_Assigned task_.
Can you find the lines of the listing that include "agent" and copy every one?

(Exercise data Opens)

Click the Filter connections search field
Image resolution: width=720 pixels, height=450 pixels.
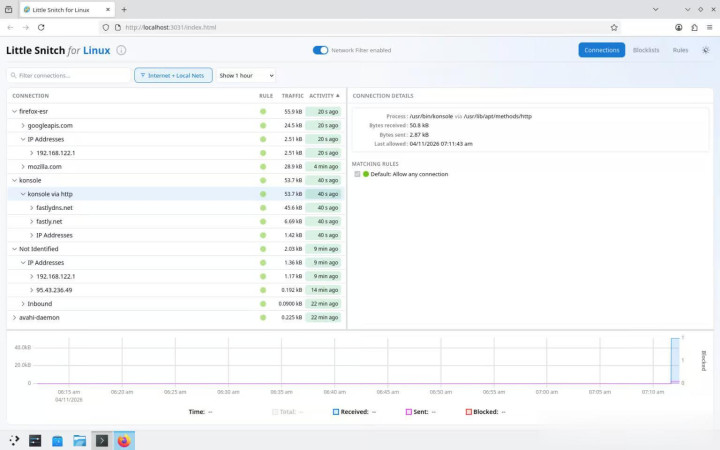pyautogui.click(x=70, y=75)
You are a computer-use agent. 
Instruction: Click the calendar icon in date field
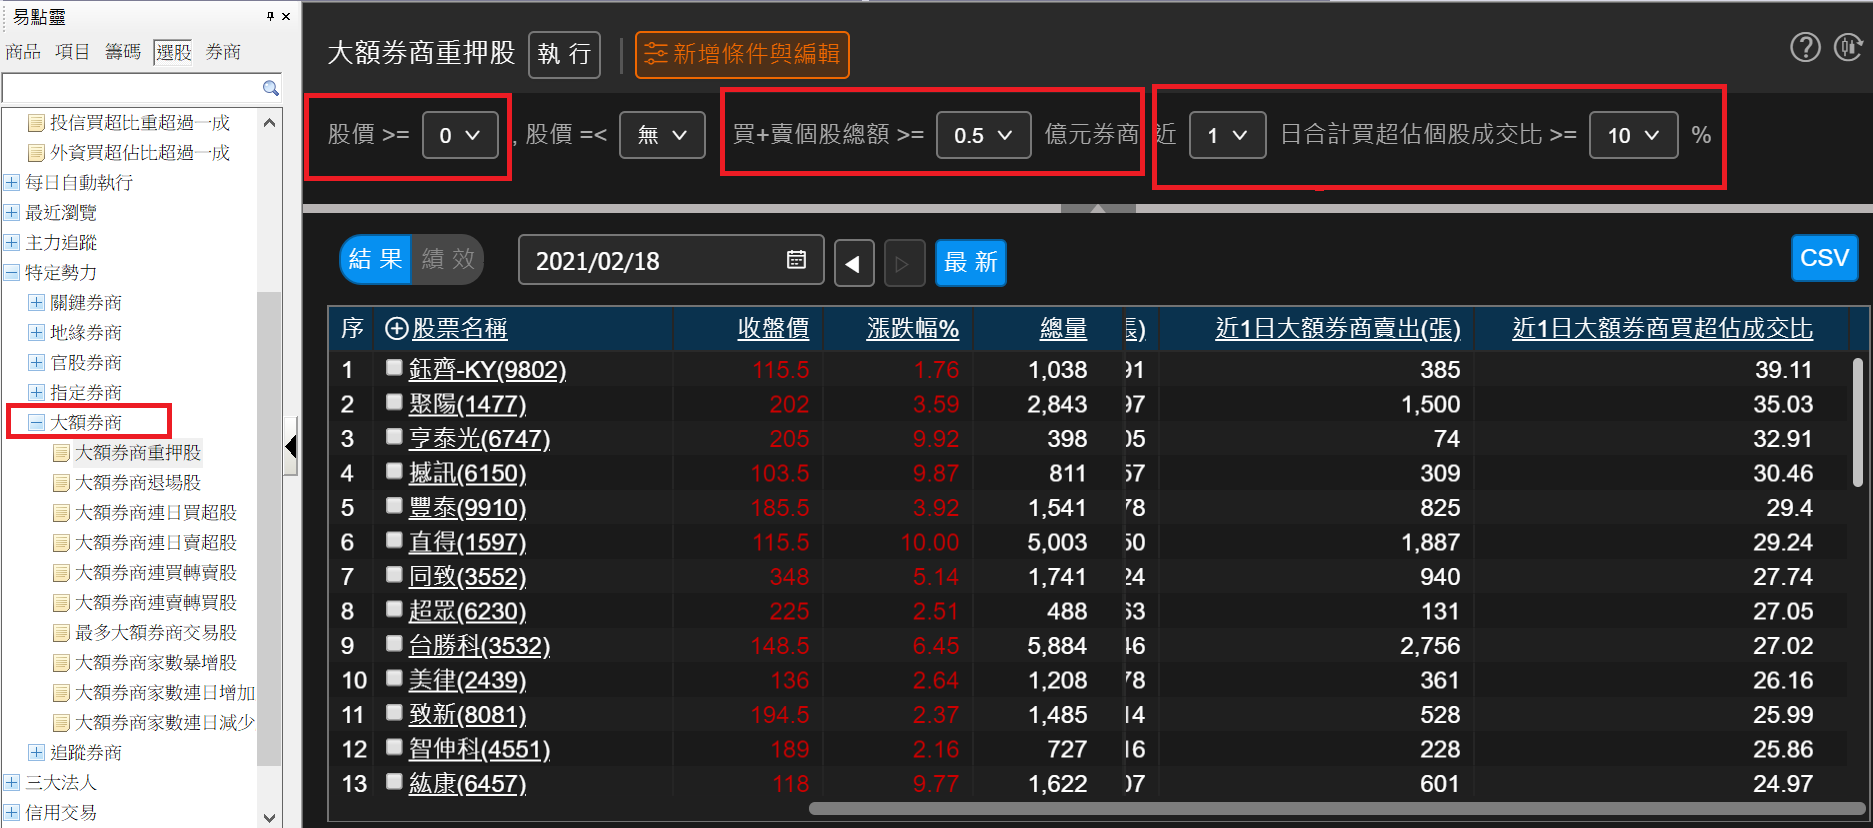coord(796,260)
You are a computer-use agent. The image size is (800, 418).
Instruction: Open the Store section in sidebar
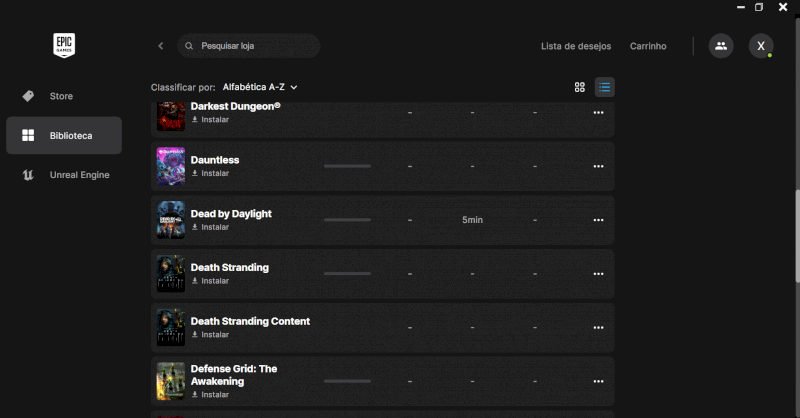61,96
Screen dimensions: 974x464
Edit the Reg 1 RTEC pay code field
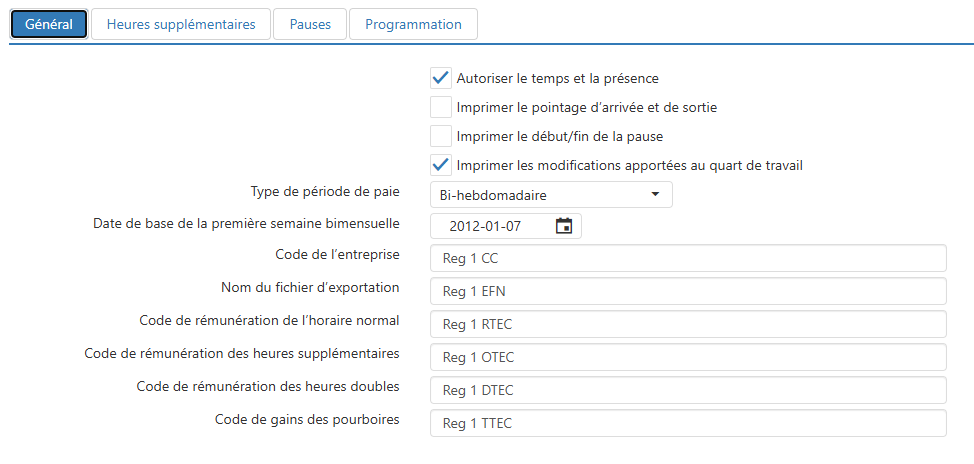(x=688, y=324)
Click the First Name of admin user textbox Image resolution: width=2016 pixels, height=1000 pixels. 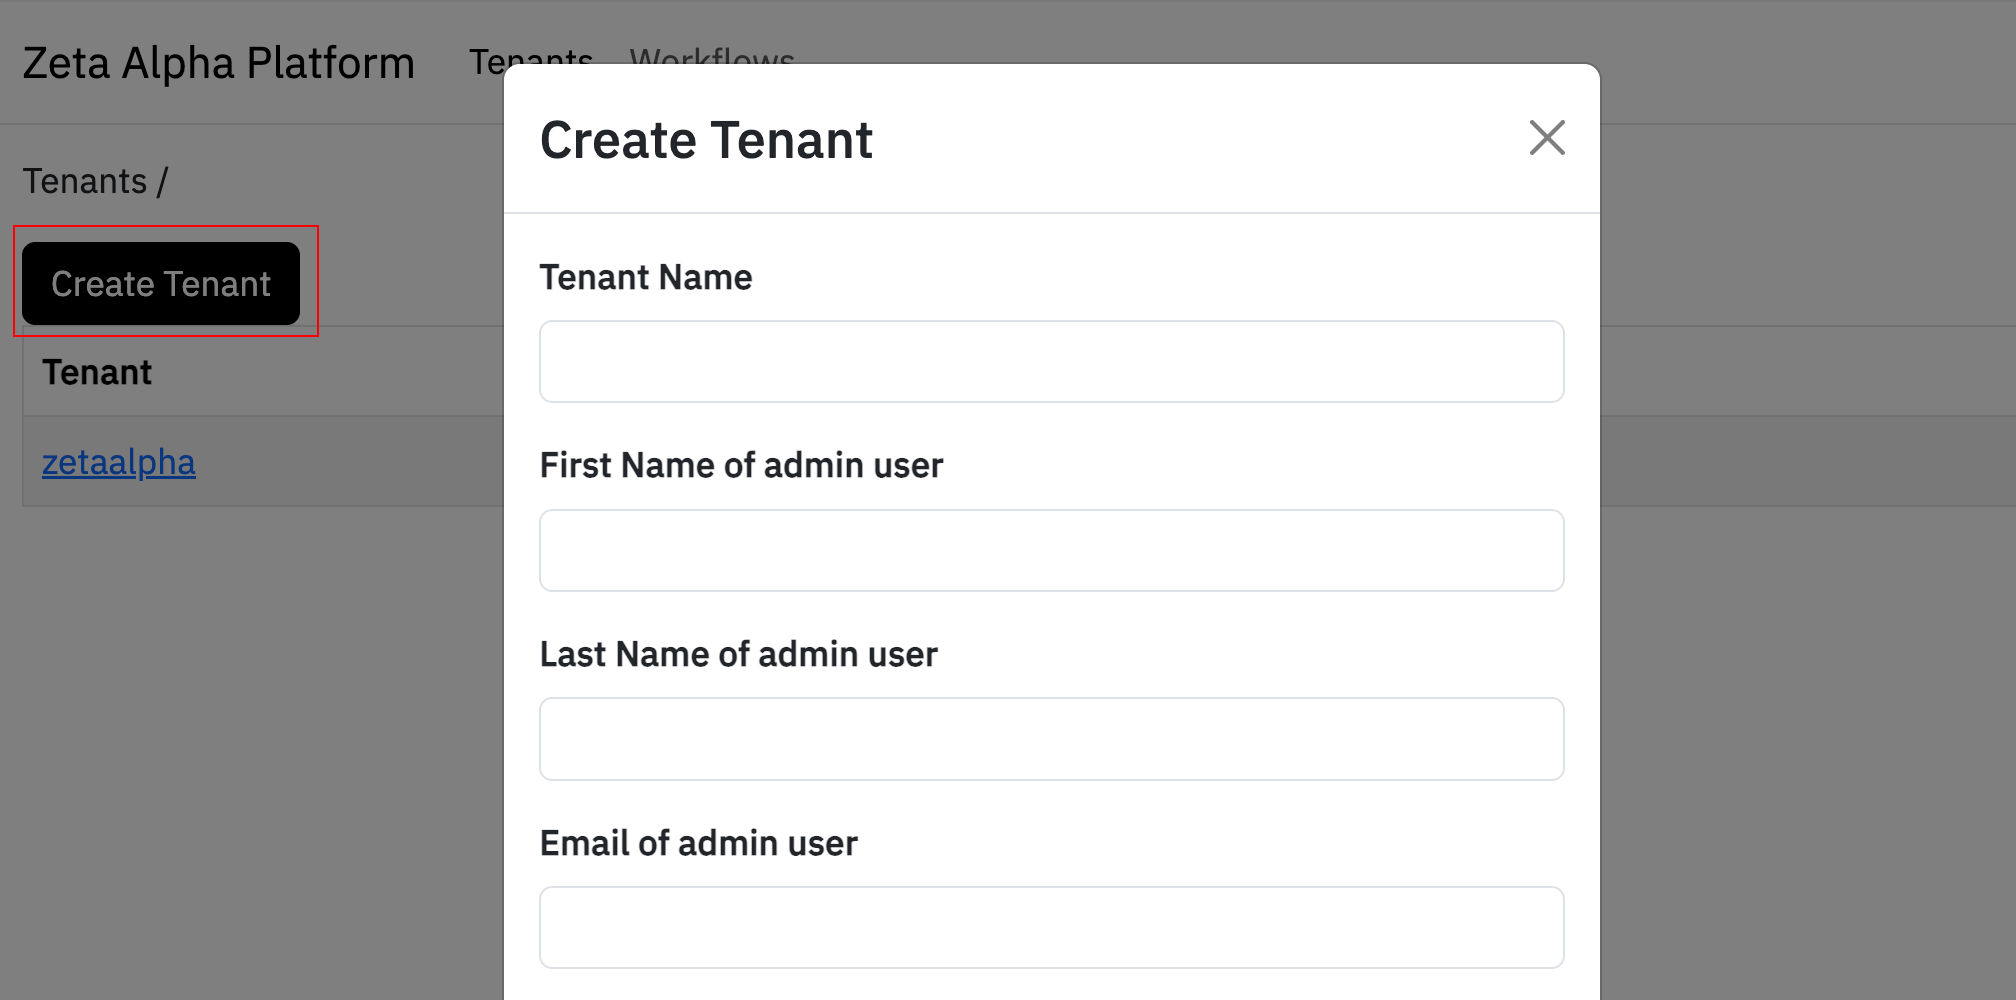pos(1051,550)
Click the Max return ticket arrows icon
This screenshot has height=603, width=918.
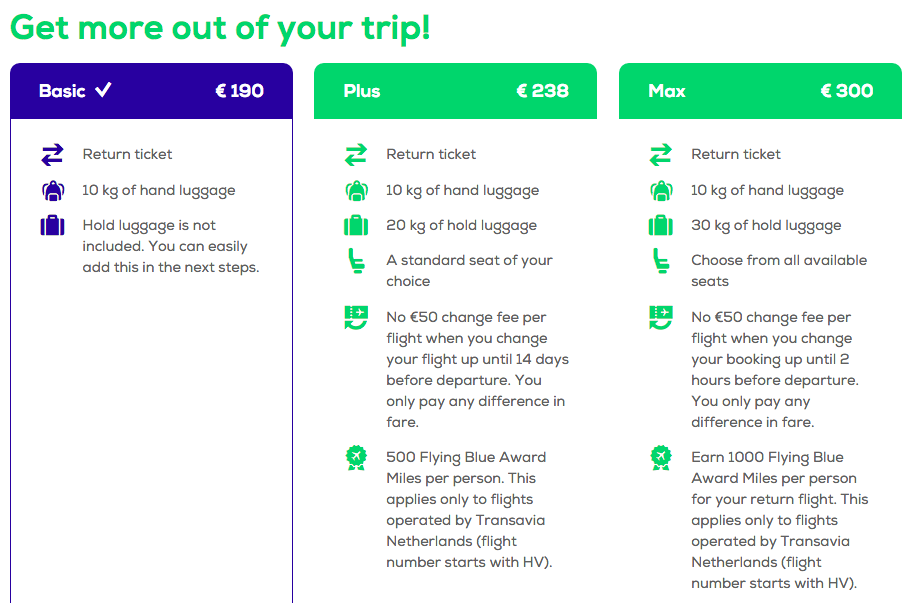(661, 154)
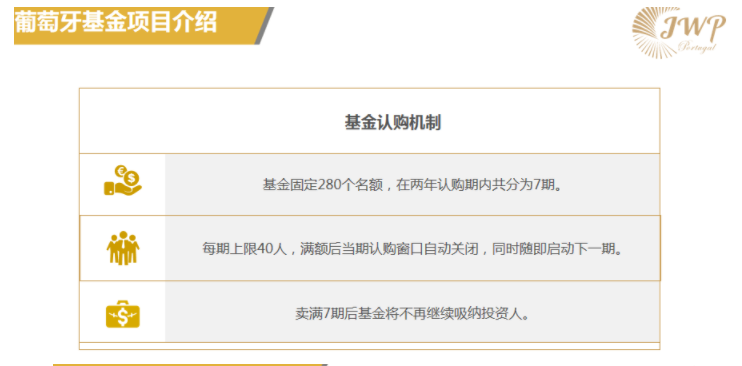Click the 在两年认购期内共分为7期 phrase
The image size is (742, 366).
pyautogui.click(x=479, y=185)
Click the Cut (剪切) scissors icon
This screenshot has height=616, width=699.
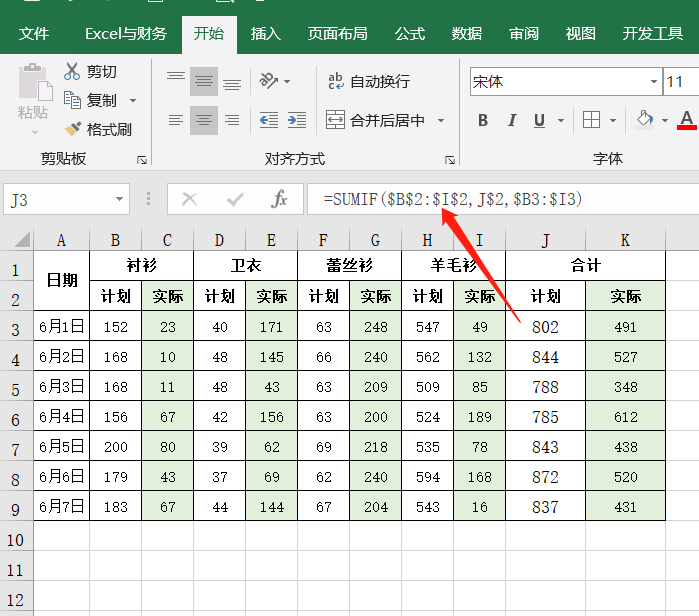[72, 71]
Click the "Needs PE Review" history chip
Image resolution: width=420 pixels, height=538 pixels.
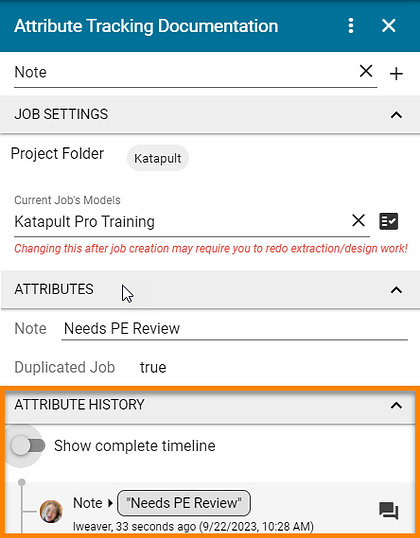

(Exercise data Closes)

_Task solution_.
You are a computer-use agent. 
You are a computer-use agent. The image size is (800, 418).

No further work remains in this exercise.